_EXERCISE TASK_
Copy out the records from the line holding "Identify the location of 'Delivery" through the line holding "(285, 143).", inclusive, with "Locate an element on the screen" changed to "Find an element on the screen" and everything else left as it is.

_SOURCE RECORDS_
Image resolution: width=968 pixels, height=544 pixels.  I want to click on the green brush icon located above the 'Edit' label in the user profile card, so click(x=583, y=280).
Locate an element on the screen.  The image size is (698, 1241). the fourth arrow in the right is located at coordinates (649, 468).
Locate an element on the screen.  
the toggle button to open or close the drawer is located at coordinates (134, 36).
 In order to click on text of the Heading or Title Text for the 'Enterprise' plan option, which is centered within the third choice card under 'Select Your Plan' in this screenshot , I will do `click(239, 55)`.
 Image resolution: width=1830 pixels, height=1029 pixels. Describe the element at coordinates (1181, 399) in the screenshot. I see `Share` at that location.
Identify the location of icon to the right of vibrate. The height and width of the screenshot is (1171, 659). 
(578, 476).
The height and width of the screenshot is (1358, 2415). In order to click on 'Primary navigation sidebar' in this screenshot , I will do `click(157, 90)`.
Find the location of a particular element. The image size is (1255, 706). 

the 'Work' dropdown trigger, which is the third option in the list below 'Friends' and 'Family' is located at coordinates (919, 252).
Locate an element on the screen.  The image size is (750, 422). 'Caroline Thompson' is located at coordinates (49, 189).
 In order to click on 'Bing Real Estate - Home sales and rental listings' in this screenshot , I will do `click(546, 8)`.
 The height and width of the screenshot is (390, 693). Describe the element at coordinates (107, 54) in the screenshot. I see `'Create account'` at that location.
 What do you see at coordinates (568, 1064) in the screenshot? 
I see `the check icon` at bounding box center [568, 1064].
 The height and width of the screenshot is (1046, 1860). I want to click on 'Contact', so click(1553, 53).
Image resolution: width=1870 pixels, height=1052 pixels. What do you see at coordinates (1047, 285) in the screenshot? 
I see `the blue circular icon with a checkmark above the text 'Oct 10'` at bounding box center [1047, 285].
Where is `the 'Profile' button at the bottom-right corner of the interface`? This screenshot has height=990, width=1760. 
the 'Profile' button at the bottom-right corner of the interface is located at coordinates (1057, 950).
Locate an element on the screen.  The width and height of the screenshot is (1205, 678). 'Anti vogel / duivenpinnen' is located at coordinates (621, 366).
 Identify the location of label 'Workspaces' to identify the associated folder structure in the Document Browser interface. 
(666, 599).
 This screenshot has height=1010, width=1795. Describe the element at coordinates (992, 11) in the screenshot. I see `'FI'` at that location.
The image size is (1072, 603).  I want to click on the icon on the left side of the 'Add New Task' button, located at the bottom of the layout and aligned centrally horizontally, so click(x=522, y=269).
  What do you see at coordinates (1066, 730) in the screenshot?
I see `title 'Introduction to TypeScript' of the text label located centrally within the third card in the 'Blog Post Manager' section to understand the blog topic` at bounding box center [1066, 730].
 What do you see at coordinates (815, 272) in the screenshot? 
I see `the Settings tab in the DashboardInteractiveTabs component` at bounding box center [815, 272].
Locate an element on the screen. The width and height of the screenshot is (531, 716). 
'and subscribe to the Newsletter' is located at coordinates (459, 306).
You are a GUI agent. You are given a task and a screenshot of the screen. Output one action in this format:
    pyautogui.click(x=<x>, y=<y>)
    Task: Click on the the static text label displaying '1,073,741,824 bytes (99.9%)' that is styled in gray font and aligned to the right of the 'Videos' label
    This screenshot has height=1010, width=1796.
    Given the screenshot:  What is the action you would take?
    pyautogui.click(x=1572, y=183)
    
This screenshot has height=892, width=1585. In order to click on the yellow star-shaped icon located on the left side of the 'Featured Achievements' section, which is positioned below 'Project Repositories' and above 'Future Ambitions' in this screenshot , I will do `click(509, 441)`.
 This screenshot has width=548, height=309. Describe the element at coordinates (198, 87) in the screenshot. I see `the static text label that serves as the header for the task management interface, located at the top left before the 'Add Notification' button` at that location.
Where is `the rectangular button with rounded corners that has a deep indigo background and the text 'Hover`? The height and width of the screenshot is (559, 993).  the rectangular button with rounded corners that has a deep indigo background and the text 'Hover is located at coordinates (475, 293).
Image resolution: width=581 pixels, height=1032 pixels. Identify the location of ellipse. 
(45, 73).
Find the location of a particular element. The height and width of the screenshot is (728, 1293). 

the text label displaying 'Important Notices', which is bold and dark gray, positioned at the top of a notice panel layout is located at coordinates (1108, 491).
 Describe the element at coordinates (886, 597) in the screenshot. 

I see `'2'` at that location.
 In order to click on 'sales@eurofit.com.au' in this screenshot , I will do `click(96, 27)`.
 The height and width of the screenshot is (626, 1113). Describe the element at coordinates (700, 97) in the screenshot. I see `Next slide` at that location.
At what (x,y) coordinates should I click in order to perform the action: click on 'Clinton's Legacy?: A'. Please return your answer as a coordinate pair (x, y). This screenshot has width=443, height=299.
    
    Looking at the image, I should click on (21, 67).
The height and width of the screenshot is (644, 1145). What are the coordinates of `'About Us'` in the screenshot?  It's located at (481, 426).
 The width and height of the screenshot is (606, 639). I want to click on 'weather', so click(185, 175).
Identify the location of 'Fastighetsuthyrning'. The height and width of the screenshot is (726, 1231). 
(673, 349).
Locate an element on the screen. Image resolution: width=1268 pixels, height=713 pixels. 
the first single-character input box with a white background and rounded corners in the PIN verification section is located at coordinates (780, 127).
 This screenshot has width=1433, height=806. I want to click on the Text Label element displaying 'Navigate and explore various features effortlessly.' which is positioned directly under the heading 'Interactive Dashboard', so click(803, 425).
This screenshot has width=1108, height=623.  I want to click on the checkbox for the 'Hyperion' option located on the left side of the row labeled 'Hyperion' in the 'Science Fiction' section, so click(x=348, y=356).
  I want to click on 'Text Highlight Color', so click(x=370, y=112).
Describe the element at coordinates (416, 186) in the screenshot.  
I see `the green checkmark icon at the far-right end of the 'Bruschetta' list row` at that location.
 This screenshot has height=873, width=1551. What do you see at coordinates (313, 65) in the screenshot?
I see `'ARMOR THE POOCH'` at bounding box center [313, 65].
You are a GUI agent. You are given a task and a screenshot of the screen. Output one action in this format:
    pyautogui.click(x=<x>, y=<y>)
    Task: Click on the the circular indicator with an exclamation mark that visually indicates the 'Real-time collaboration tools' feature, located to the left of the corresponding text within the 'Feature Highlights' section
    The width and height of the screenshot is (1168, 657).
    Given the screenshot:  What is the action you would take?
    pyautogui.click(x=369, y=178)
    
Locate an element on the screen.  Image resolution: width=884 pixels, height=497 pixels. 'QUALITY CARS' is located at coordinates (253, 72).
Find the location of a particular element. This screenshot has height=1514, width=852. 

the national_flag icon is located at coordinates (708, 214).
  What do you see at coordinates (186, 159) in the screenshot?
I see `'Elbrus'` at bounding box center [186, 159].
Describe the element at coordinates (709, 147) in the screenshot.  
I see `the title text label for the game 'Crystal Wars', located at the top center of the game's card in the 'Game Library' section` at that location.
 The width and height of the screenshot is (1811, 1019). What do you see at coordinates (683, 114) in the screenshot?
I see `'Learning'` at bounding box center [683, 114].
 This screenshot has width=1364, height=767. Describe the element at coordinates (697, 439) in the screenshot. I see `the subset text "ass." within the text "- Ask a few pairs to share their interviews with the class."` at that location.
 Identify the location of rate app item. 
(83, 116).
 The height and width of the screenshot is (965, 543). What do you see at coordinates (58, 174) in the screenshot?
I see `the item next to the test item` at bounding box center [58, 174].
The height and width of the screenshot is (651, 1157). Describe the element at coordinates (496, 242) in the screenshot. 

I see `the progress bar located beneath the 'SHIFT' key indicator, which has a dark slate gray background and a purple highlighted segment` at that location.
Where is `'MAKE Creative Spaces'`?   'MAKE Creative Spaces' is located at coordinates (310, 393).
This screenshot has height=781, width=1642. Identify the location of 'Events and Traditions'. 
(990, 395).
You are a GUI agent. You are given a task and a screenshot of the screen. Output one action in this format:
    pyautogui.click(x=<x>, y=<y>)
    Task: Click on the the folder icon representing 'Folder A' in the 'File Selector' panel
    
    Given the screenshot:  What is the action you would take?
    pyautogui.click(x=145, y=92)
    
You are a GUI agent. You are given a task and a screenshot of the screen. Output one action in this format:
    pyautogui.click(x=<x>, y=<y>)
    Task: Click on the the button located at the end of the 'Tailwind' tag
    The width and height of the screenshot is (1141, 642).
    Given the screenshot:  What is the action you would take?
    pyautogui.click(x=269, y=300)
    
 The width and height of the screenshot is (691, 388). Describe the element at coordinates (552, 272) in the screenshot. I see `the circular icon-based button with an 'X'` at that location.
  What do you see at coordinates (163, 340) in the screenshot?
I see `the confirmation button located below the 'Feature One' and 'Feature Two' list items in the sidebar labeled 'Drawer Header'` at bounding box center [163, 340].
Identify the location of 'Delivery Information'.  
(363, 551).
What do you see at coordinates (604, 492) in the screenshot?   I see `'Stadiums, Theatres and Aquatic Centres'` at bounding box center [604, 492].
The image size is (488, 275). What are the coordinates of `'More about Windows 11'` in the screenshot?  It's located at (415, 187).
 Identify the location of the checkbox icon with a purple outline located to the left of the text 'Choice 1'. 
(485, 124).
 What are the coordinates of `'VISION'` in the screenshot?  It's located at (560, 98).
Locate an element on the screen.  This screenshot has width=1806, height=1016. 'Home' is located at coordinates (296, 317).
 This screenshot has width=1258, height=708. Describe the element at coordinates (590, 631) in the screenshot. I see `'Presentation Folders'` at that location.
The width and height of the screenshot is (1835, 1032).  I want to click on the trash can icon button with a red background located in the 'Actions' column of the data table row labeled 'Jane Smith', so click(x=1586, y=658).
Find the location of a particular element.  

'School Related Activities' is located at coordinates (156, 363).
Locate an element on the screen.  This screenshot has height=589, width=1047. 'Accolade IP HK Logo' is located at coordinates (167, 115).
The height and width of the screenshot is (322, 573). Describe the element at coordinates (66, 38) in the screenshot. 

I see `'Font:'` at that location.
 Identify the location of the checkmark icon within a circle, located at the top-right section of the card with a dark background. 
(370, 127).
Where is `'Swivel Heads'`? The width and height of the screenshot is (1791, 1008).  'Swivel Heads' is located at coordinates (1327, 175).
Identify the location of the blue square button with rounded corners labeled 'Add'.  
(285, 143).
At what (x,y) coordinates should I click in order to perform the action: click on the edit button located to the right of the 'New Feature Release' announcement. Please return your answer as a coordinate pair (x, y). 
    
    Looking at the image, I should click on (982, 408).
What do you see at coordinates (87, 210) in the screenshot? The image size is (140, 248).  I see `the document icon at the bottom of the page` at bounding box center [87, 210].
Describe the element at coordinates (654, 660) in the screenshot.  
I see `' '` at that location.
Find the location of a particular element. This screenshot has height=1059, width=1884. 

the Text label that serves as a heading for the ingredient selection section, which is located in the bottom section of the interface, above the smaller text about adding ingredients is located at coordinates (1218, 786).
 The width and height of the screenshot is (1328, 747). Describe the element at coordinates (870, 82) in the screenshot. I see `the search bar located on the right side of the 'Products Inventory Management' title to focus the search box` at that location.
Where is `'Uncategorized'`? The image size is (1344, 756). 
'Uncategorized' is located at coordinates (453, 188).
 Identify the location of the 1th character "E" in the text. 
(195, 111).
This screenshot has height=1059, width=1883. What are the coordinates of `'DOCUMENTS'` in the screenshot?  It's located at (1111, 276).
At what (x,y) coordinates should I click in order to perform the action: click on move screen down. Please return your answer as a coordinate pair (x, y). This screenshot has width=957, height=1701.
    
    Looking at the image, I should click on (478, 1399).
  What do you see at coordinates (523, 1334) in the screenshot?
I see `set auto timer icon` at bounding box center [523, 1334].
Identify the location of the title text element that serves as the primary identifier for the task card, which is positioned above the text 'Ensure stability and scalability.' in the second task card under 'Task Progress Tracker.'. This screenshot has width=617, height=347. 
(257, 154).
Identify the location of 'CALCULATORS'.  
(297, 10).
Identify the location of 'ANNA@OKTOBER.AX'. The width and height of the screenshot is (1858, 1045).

_CORRECT RESULT_
Identify the location of 'Delivery Information'.  
(363, 551).
What do you see at coordinates (604, 492) in the screenshot?   I see `'Stadiums, Theatres and Aquatic Centres'` at bounding box center [604, 492].
The image size is (488, 275). What are the coordinates of `'More about Windows 11'` in the screenshot?  It's located at (415, 187).
 Identify the location of the checkbox icon with a purple outline located to the left of the text 'Choice 1'. 
(485, 124).
 What are the coordinates of `'VISION'` in the screenshot?  It's located at (560, 98).
Find an element on the screen.  This screenshot has width=1806, height=1016. 'Home' is located at coordinates (296, 317).
 This screenshot has width=1258, height=708. Describe the element at coordinates (590, 631) in the screenshot. I see `'Presentation Folders'` at that location.
The width and height of the screenshot is (1835, 1032).  I want to click on the trash can icon button with a red background located in the 'Actions' column of the data table row labeled 'Jane Smith', so click(x=1586, y=658).
Find the location of a particular element.  

'School Related Activities' is located at coordinates (156, 363).
Find an element on the screen.  This screenshot has height=589, width=1047. 'Accolade IP HK Logo' is located at coordinates (167, 115).
The height and width of the screenshot is (322, 573). Describe the element at coordinates (66, 38) in the screenshot. 

I see `'Font:'` at that location.
 Identify the location of the checkmark icon within a circle, located at the top-right section of the card with a dark background. 
(370, 127).
Where is `'Swivel Heads'`? The width and height of the screenshot is (1791, 1008).  'Swivel Heads' is located at coordinates (1327, 175).
Identify the location of the blue square button with rounded corners labeled 'Add'.  
(285, 143).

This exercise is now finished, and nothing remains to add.